The Income Tax Act provides a separate head for tax of ‘Income from House Property’ under Section 22 to Section 27.
Interest paid or payable on money borrowed for the purchase, construction, repair, or reconstruction of a house is allowed as a deduction. In case of a self-occupied property treated as such, the maximum deduction will be Rs 30,000 per annum.
If the funds have been borrowed for the acquisition or construction of a house after 1 April 1999, Rs 1.50 lakh will be deductible.
Interest on home loan is deductible
Interest on a loan availed to acquire a house is deductible under the Income Tax Act while computing total income under the head ‘Income from House Property’.
The relevant provisions are contained under Section 24 of the Income Tax Act. This interest amount is allowed as a deduction on an accrual basis – on due basis, even if it has not actually been paid during the year.
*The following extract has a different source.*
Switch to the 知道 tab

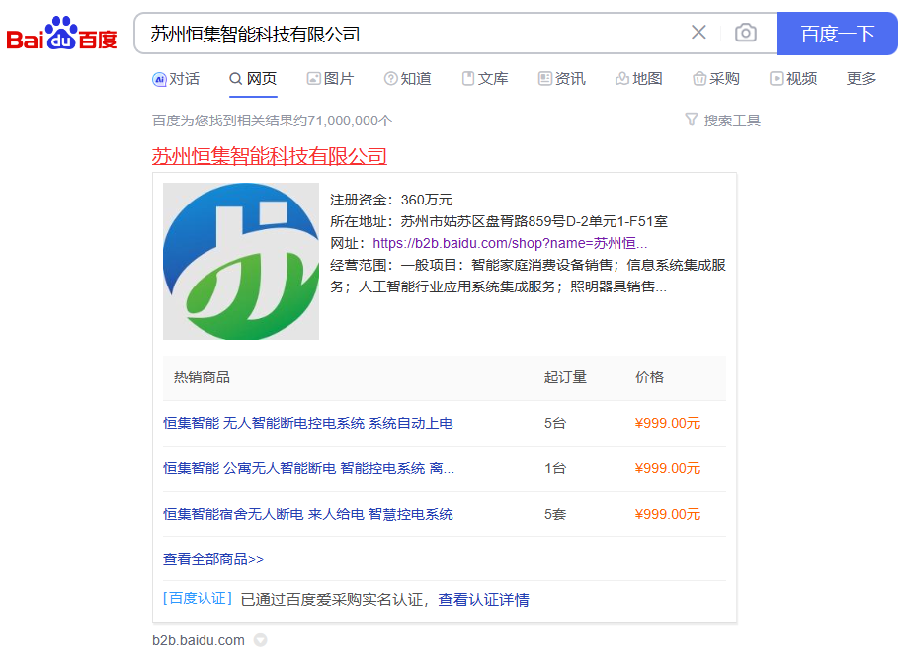pos(407,79)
The primary condition is that you should borrow the money, and interest should be payable on the borrowed capital. The money may be borrowed for the construction, acquisition, repair or reconstruction of a property.
Property acquired with borrowed capital
In case a property has been acquired or constructed with borrowed capital, the interest payable on the amount borrowed for the period prior to the previous year in which the property has been acquired or constructed is also eligible for deduction.
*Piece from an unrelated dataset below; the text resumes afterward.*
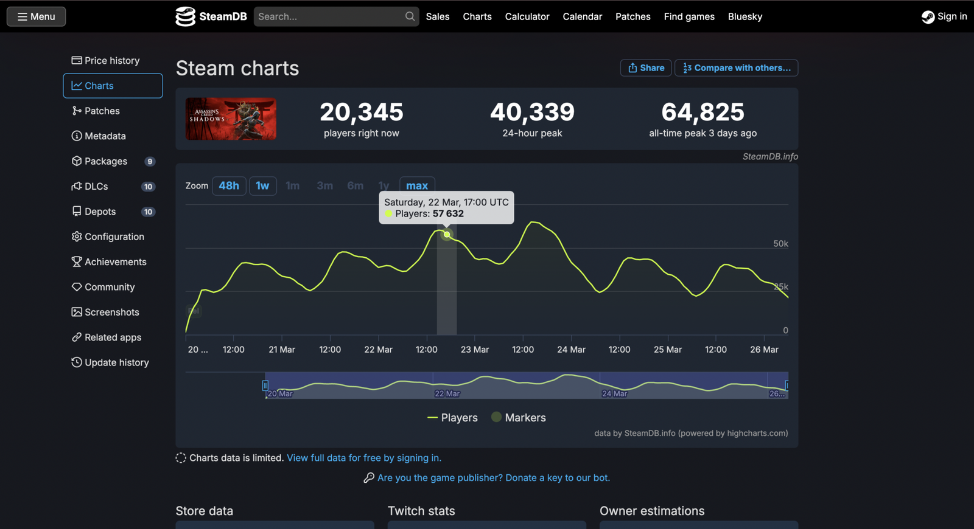Open the Share options
The height and width of the screenshot is (529, 974).
tap(646, 68)
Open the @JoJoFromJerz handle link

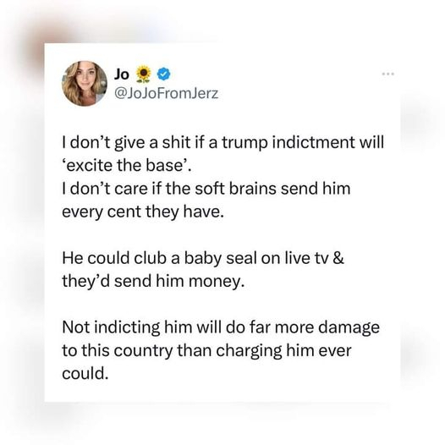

The interest is deductible in five equal installments commencing from the previous year in which the house has been acquired or constructed.
The first installment is deductible in the year in which the construction of the property is completed or it was acquired and the balance four installments in the four subsequent years.
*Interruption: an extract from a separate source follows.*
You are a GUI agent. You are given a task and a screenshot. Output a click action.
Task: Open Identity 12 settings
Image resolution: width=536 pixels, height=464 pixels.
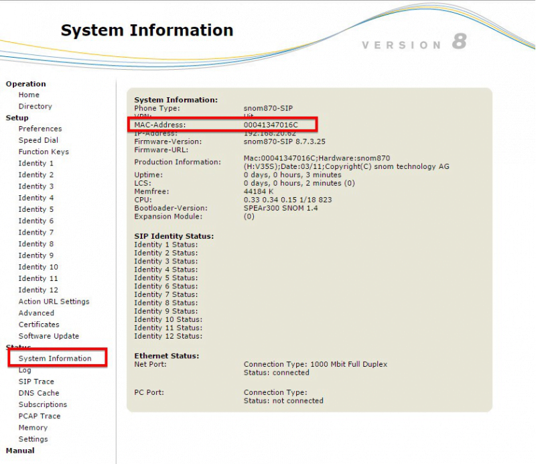(x=38, y=290)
Capital borrowed for repairs or renovation
Under the Income Tax Act, for the purpose of computing income or loss under the head ‘Income from House Property’ for a self-occupied house, a standard deduction of Rs 30,000 is allowed against interest on borrowed capital.
However, a deduction against interest up to a maximum of Rs 1.50 lakhs per annum is available if the loan has been taken on or after April 1, 1999 to construct or acquire a house and the construction or acquisition was completed within three years from the end of the financial year in which the capital was borrowed.
This higher deduction is not allowed on capital borrowed for repairs or renovation of an existing house.
Date of commencement of construction
To claim the higher deduction on interest of up to Rs 1.50 lakhs, you should furnish a certificate from the bank, specifying the amount of interest payable.
An important condition to avail the higher deduction of interest is that the capital must have been borrowed on or after April 1, 1999 and the acquisition or construction of the house must have been completed within three years from the end of the financial year in which the capital was borrowed.
There is no stipulation regarding the date of commencement of construction. Consequently, the construction of the house could have commenced before April 1, 1999, but as long as its construction or acquisition was completed within three years, from the end of the financial year in which the capital was borrowed, the higher deduction will be available.
The tax deduction of interest paid reduces the effective cost of a loan. In case of a self occupied house, the interest deduction of Rs 1.50 lakhs translates to about Rs 45,000 in savings of tax for a person in the 30 percent tax bracket.
For example, if a borrower has a total taxable income of Rs 10 lakhs and no home loan, he will be liable to pay tax on Rs 10 lakhs.
In case he has taken a home loan and the house is selfoccupied, and he pays an interest of Rs 1.60 lakhs during the year, he can claim Rs 1.50 lakhs out of his taxable income. So, his tax liability will be on Rs 10 lakhs less Rs 1.50 lakhs, which is Rs 8.50 lakhs only.